This is the main conference room in Old College. It contains two paintings from HM The Queen’s Collection; Queen Victoria reviewing the Imperial Contingents at Windsor during the Diamond Jubilee in 1897, by Richard Caton Woodville, and HM King Edward VII presenting Victoria Crosses for the South African War on Horse Guards Parade in 1901, painted by Ernest Crofts.
The portico was designed by John Sanders, Barrack Architect, in 1808, and based on an earlier design by the famous architect, James Wyatt, who also designed the main building of the Royal Military Academy, Woolwich.
Above the entrance are statues of the gods Mars (War) and Minerva (Wisdom), supporting the coat of arms of King George III.
This room, which is used for meetings, contains items presented to the Academy by overseas Heads of Government and representatives of their Armed Forces.
This room was originally the chapel of the Royal Military College, Sandhurst, and was consecrated in 1813. However, when the number of Gentlemen Cadets rose following the abolition of the purchase system for commissions, it was no longer big enough to act as a chapel and became, in turn, a model room, a museum, and later a cadet dining room where Winston Churchill dined while a Gentleman Cadet in the 1890s.
The original function of this room is unknown but, when the RMAS opened in 1947, it became the Old College Quiet Room.
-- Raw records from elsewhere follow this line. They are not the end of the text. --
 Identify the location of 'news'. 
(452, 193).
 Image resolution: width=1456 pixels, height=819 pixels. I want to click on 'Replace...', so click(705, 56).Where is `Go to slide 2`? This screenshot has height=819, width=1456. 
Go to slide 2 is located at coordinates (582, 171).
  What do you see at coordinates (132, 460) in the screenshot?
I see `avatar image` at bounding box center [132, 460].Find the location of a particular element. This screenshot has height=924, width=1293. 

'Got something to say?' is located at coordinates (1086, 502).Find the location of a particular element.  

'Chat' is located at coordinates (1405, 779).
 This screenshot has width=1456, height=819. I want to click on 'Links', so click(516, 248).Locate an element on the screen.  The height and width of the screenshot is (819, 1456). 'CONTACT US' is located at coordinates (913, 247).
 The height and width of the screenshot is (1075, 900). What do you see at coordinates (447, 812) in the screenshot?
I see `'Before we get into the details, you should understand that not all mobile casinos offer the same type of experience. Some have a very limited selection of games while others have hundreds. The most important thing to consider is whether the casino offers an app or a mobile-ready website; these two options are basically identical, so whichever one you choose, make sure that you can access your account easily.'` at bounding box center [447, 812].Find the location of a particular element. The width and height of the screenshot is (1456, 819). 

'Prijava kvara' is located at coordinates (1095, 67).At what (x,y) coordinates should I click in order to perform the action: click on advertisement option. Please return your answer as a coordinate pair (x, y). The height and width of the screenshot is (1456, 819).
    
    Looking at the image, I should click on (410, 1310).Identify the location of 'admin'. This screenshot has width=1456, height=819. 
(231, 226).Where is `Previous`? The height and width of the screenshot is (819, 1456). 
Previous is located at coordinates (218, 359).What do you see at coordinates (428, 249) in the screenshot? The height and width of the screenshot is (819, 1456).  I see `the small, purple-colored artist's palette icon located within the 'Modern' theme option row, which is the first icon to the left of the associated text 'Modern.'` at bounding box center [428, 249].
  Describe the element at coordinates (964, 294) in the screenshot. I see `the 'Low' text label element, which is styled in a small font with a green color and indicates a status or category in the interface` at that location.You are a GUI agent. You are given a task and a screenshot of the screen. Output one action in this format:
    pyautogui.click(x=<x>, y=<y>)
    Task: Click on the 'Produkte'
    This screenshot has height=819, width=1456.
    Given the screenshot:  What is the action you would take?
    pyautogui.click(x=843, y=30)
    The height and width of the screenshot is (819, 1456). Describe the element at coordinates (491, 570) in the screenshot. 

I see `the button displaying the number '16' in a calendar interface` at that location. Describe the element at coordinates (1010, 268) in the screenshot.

It is now the Commandant's official office in Old College, but is ued for meetings and receptions. In 1956 it was renamed the Hastings' Room after Francis Rawdon Hastings, 2nd Earl of Moira and Governor-General of India.
The Lord Room is named after RSM J C Lord, MVO MBE, who was the first RMAS Academy Sergeant Major from 1948 until 1963. The paintings in this room relate to the Eyre Coote family. The small painting, by the famous German painter Johann Zoffany, is of the capture of Pondicherry by Colonel Eyre Coote. The large portraits show his nephew, Sir Eyre Coote, Governor of Jamaica, his wife and son, Lieutenant Eyre Coote.
This room is named after John Churchill, the first Duke of Marlborough (1650-1722). After a successful career as both a soldier and a courtier during the reigns of Charles II, James II, and William and Mary, he commanded the Allied Armies in the Low Countries, between 1702 and 1711 during the war against France. He won a series of notable victories including the battles of Blenheim (1705), Ramillies (1706), and Malplaquet (1709) and is widely recognised as one of the greatest soldiers Britain has produced.
The RMAS History Room seeks to tell the story of the Royal Military Academy, Woolwich from 1741 to 1939, the Royal Military College, Sandhurst from 1802 to 1946 and the Royal Military Academy Sandhurst from 1947 to the current day, using a combination of historic artefacts and display panels.
The Wellington Room is named after Arthur Wellesley, the First Duke of Wellington (1769 - 1852). This room contains a number of prints and paintings depicting the Duke of Wellington's famous victories during the Napoleonic War. The majority of the works relate to the Battle of Waterloo on 18 June 1815 which ended that war.